## [Your tasks]
- 1) In the text on artistic action, which philosopher is named as the source of an idea about the purpose of an action?
- 2) According to the text on artistic action, what does the process of artistic action place in a social context? List each item.
- 3) Revise the passage of the text on artistic action starting with "I think, however, that" and going on through "subjects of resistance.", replacing "lopsided" with "one-sided".

## [Page extract]
════════════════
What is the relationship between such and similar developments and discourses, which first and foremost reflect the self-conception of artistic agency, and a philosophical conception of artistic action? Why is it important to talk about the concept of action in art?


Analyses of the transition into the post-modernity, as well as questions about a functionalisation of art, seem to suggest one thing: that the category of action can no longer constitute a category worth taking seriously. The key question is therefore: Must the perspective of globalisation and, in it, that of a functional shift in art necessarily lead to an explicit devaluation of the concept of action? If one starts from the discourse of autonomous agency, as I have just done, then from a subjective perspective of artists in the praxis, an assumption of the effectiveness of their agency seems to co-determine this action. From a sociological analysis of social transitions, there is the risk that the perspective of agency will inevitably vanish in the discourse of artistic functionalisation. On the other hand, this seemingly inevitable vanishing of options for action is countered by a conception of art that, precisely through its assertion that artists are outside such processes, insinuates something dysfunctional.


This second perspective assumes that artists are situated at the margins social processes and thus defines their agency as critics outside the social realm. Briefly, this involves then a discourse of resistance – i.e., artistic agents perform resistance against such processes.


I think, however, that a comparison of the considerations I have presented in the previous six points should not be aimed at either the first or the second paradigm. Rather, it is important to formulate a meaningful concept of action vis-à-vis these two respectively lopsided hypotheses about the social role of art without lapsing into either of the two models. The subjects of action in art should neither disappear nor be stereotyped as mere subjects of resistance.


The aim is thus to define a concept for artistic action that both includes the determinations of the acting subjects and develops a materialistic inner perspective that can also be grasped, among other things, in terms of agency. If one wants to say something about the efficiency of actions, it is necessary to understand them within the context of a praxis in which the results of action are not determined by the agents alone, but in which these actions are only experienced retrospectively and intersubjectively settled upon their functions. It is important to understand artistic action not only as a process that is solely aimed at production as an industrial product, but also as a process that places the piece, the work, the product or the situation in a social context, i.e., in a frame, as a process that is aimed at outcomes of the performance in a later stage. This corresponds, for example, to an idea already found in Aristotle, namely the determination that the purpose set for an action is always located outside this action and is thus never part of this action per se.
════════════════
## [Entries]
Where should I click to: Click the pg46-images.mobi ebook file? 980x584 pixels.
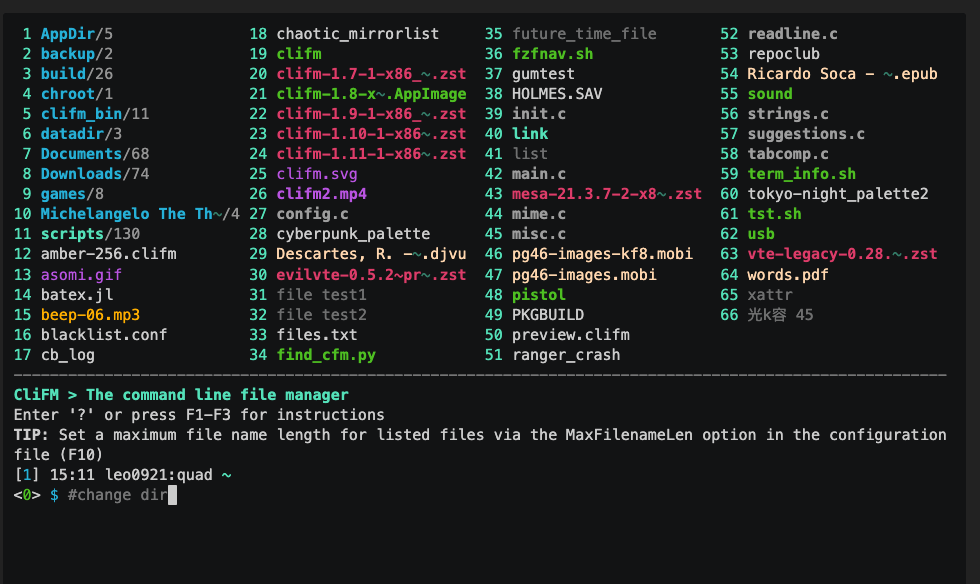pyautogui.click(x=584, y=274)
════════════════
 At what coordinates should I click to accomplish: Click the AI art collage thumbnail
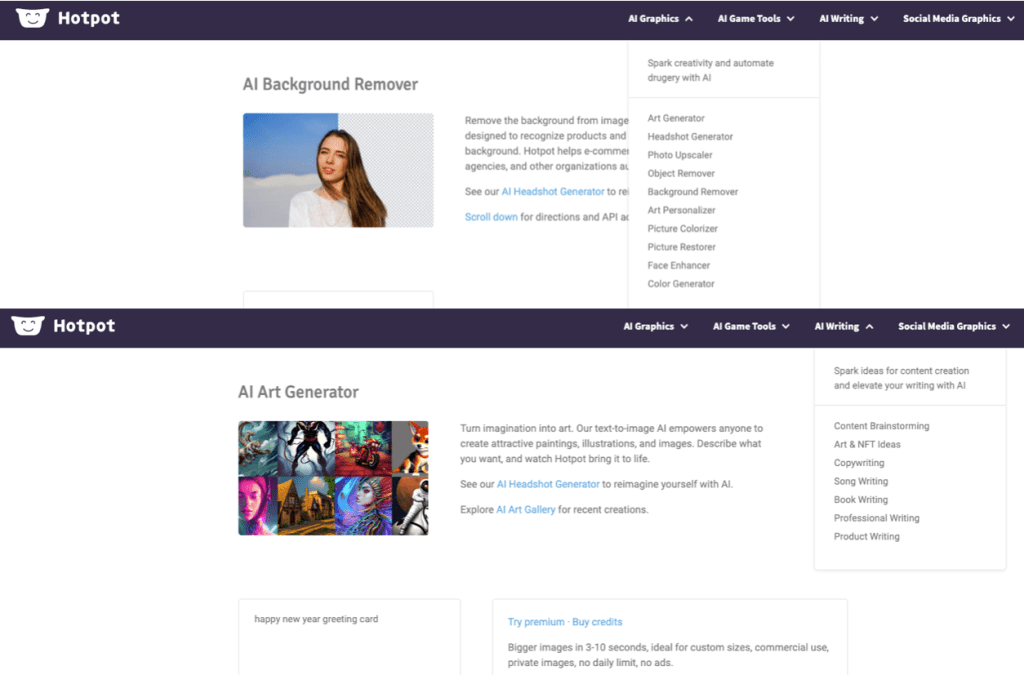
════════════════
## [Answers provided]
- 1) Aristotle

- 2) the piece, the work, the product, the situation

- 3)
I think, however, that a comparison of the considerations I have presented in the previous six points should not be aimed at either the first or the second paradigm. Rather, it is important to formulate a meaningful concept of action vis-à-vis these two respectively one-sided hypotheses about the social role of art without lapsing into either of the two models. The subjects of action in art should neither disappear nor be stereotyped as mere subjects of resistance.